What is the meaning of the pair Apollonian and Dionysian in Nietzsche's philosophy of art? In which work does Nietzsche expand his view?
The text is The Birth of Tragedy from the Spirit of Music, an 1872 work of dramatic theory.
The Apollonian (according to Nietzsche's usage of the term) is the principle of the individualization (Principium Individuationis), it represents the social/historical force that creates the society, the individual, the personality, the civilization, consciousness etc.
It is based on Logos, reason, clarity etc and represents the ability of the individual in the progress of human society to create a rational image of the self inside the world. The main aesthetic element is the clear form.
Just as in a stormy sea, unbounded in every direction, rising and falling with howling mountainous waves, a sailor sits in a boat and trusts in his frail barque: so in the midst of a world of sorrows the individual sits quietly supported by and trusting in his principium individuationis. Indeed, we might say of Apollo, that in him the unshaken faith in this principium and the quiet sitting of the man wrap therein have received their sublimest expression; and we might even designate Apollo as the glorious divine image of the Principium Individuationis, from out of the gestures and looks of which all the joy and wisdom of "appearance," together with its beauty speak to us.
– The Birth of Tragedy, Friedrich Nietzsche Russell & Russell 1964 p25)
The Apollonian is contrasted with the Dionysian, that represents the chthonic (χθόνιο) (ground-earth) element, the incapability of creating a rational view of the world, the instinct.
One can observe the difference of these two elements as expressed in art forms.

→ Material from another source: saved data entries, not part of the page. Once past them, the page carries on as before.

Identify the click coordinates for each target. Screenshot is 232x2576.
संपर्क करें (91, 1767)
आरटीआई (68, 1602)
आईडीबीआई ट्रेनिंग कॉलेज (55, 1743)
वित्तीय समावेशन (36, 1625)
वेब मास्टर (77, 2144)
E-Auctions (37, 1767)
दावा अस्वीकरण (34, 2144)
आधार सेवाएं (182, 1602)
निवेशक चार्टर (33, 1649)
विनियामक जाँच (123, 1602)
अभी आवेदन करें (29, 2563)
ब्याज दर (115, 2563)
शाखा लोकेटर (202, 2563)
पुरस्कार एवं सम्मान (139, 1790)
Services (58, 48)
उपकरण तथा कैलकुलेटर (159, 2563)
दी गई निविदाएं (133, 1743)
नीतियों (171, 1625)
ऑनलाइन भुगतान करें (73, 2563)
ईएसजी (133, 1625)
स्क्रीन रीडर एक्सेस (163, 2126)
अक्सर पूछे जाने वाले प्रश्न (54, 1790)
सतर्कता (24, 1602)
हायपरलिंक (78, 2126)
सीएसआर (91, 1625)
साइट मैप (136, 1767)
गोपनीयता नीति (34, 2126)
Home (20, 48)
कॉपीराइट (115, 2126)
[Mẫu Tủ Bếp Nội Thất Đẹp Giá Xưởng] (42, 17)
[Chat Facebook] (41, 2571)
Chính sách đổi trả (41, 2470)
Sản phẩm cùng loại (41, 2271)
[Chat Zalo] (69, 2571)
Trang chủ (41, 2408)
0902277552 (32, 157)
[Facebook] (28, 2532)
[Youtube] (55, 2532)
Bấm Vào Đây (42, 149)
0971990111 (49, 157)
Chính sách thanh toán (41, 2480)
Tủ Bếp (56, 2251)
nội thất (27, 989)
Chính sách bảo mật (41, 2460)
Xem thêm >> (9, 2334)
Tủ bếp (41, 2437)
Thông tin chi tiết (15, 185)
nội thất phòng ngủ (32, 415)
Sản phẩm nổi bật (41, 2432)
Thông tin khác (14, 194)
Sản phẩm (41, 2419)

Some of those incorporate both elements but some represent more one or the other.
Nietzsche develops his thoughts on European art in his essay from 1872 The Birth of Tragedy from the Spirit of Music. Already in the first sentence he introduces his thesis that any development of art is bound to the pair Apollonian and Dionysian. He introduces both terms as a pair of opposed drives. As a first approximation he relates them to the two human states of dream and frenzy (German: Rausch).
For me it is rather difficult to follow Nietzsche's text and to make any sense from the big words in his general statements. The author asserts far reaching claims, makes comparisons, but he does not give arguments. He alludes to his precursors in philosophy of art, in particular to Friedrich Schiller. The terms Apollonian and Dionysian had been introduced before by the German philosopher Friedrich Schelling in an essay from 1795/96 Über das Studium der Griechischen Poesie.
The essay is one of the earliest works of Nietzsche. It results from his time as professor of classical philology and from his adoration of Richard Wagner, who at this time was his mentor in arts.
It is well known that the essay was also his swan song in this discipline. After publication his reputation as classical philologists was ruined and Nietzsche started his career as philosoph. Later Nietzsche added a second preface entitled Attempt of self-criticis (German: Versuch einer Selbstkritik) where he pulls the book to pieces.